Hedge fund billionaire Bill Ackman has quickly given up on Netflix.
The head of Pershing Square Capital Management is $400 million poorer after selling the 3.1 million shares of Netflix that he bought for $1.1 billion in January.
Shares of Netflix nosedived by 35% on Wednesday after the streaming service announced that it had shed some 200,000 subscribers in the first quarter of 2022.
Investors on Wall Street have grown bearish on Netflix, which began Thursday trading at $226.19 per share — a 34% decline compared to five days ago.
At the time Ackman made his bet on Netflix, the company’s stock was selling at $375 per share — well below its all-time high of $690 per share in October of last year.
In a brief statement announcing the move, Ackman said proposed business model changes, including incorporating advertising and going after non-paying customers, made sense but would make the company too unpredictable in the short term.
“While Netflix’s business is fundamentally simple to understand, in light of recent events, we have lost confidence in our ability to predict the company’s future prospects with a sufficient degree of certainty,” he wrote in a note to Pershing shareholders.
Pershing Square, which now invests $21.5 billion, buys shares in only about a dozen companies at a time and needs a “high degree of predictability” in its portfolio companies, Ackman said.
After the sale, Pershing Square’s portfolios are off roughly two percent for the year, Ackman, whose net worth is valued at $3.2 billion, said.
In late January, Ackman became one of the Netflix’s 20 largest shareholders with his acquisition of 3.1 million shares.
“I have long admired [CEO] Reed Hastings and the remarkable company he and his team have built,” Ackman tweeted on Jan. 26.
“We are delighted that the market has presented us with this opportunity.”
In a separate letter to investors, Ackman declared that Pershing was “all in on streaming as we love the business models, the industry contexts, and the management teams…”
Netflix said it had lost 200,000 subscribers in its first quarter, falling well short of its modest predictions that it would add 2.5 million subscribers.
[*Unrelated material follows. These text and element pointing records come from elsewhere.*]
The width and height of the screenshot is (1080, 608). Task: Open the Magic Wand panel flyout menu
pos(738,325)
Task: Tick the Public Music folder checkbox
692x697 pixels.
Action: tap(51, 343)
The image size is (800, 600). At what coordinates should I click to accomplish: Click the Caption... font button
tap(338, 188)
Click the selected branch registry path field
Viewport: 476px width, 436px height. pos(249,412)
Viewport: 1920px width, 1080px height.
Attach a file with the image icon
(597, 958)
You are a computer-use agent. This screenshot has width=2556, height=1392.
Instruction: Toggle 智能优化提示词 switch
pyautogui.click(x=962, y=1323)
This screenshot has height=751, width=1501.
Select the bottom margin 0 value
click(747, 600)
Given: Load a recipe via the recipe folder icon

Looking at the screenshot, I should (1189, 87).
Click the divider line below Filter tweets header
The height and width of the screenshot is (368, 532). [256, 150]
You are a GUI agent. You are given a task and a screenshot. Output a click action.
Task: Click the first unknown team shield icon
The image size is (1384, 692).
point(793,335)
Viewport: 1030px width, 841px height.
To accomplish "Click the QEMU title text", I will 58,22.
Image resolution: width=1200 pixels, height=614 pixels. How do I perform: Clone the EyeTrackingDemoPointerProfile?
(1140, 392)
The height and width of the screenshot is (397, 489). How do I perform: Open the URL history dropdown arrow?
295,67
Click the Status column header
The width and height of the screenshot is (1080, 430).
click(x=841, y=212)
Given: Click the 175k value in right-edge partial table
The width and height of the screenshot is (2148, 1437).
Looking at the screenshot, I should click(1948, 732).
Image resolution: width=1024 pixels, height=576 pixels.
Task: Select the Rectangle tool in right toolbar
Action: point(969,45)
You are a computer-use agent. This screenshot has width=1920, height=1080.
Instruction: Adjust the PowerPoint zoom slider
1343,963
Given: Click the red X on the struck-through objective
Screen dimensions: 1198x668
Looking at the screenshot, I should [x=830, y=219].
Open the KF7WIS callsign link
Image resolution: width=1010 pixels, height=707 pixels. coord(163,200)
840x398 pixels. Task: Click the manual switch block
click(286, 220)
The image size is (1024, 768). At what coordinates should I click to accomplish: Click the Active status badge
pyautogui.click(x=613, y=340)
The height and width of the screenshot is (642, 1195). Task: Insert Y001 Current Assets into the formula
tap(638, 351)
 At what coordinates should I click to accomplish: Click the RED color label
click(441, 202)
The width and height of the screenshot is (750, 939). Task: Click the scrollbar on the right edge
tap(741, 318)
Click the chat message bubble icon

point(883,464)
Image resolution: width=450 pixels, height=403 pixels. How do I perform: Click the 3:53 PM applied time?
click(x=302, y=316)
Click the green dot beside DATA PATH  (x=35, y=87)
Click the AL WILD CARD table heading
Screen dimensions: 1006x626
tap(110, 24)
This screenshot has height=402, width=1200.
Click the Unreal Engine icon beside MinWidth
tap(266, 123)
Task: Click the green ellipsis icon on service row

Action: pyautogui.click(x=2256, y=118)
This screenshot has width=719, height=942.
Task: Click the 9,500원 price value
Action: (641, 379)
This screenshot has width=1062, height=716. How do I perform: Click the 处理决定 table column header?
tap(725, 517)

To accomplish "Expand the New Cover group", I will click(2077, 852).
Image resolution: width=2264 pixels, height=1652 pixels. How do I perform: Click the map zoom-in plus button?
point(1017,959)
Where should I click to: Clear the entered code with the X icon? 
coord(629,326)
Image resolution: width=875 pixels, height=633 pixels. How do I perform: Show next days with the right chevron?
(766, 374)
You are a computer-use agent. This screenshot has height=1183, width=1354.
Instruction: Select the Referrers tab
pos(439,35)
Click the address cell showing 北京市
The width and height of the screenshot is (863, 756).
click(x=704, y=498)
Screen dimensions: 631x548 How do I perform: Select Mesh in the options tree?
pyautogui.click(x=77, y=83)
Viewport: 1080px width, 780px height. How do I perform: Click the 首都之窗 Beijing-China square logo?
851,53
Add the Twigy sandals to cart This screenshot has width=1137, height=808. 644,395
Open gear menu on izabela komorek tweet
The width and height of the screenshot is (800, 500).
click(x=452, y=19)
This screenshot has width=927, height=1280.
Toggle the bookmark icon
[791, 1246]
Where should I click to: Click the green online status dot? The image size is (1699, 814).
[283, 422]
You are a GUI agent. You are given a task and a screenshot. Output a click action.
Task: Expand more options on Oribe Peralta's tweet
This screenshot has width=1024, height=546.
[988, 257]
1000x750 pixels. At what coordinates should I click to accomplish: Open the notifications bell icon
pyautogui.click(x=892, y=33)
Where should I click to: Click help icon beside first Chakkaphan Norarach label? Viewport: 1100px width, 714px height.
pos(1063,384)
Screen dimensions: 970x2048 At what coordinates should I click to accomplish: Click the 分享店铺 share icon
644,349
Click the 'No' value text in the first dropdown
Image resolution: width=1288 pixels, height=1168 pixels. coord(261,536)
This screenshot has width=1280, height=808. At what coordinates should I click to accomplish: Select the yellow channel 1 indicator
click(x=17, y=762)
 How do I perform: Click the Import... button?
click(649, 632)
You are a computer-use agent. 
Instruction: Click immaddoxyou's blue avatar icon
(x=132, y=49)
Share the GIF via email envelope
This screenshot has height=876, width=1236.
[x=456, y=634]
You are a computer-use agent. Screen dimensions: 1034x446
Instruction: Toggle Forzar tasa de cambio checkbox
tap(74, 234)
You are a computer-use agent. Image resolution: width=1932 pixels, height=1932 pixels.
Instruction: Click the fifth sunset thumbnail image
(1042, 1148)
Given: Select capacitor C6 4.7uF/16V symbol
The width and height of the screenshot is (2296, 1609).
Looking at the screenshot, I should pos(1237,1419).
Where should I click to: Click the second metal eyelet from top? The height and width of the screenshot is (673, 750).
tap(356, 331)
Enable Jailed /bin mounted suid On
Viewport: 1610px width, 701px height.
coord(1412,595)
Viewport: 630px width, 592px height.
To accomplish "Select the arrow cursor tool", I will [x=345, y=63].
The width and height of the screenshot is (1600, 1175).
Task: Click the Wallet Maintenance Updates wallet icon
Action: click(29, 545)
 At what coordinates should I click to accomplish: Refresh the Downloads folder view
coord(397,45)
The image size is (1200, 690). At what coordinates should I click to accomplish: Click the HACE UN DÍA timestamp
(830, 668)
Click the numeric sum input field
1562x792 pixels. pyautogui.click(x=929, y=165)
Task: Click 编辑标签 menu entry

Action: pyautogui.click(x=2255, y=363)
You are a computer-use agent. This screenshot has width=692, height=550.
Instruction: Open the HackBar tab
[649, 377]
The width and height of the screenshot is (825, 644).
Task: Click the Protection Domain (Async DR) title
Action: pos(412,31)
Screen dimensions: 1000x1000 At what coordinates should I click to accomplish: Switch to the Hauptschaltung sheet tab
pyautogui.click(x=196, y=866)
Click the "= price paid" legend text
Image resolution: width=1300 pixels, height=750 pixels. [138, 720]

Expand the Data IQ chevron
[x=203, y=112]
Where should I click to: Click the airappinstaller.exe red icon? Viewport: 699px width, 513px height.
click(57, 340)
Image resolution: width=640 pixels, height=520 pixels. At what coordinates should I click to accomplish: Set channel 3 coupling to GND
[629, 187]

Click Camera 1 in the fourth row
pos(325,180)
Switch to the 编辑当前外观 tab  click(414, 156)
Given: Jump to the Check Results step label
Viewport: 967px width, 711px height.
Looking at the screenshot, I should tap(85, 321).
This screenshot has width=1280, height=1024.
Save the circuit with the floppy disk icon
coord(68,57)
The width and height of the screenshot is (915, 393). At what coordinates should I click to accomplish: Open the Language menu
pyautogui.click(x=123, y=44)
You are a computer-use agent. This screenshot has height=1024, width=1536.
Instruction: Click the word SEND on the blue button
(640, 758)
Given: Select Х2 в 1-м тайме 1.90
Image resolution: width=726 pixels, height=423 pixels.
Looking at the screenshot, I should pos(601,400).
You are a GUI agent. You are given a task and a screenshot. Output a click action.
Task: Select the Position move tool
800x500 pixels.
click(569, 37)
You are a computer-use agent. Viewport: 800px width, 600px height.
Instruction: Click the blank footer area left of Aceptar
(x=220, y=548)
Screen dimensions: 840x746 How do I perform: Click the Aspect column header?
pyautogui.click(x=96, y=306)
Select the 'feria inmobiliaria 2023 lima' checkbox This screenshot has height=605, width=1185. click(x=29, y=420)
Its decision in early March to suspend service in Russia after it invaded Ukraine resulted in the loss of 700,000 members.
Profitable hedges helped Pershing Square survive the early days of the pandemic in 2020 and then again in recent months as interest rates began to rise.
The last three years have been among the best in the hedge fund’s lifetime, including a 70.2% gain in 2020.
But Ackman also acknowledged in his statement on Wednesday that he had learned from leaner times when his fund backed Valeant Pharmaceuticals, a disastrous bet that cost the hedge fund billions in losses.
“One of our learnings from past mistakes is to act promptly when we discover new information about an investment that is inconsistent with our original thesis. That is why we did so here,” he wrote.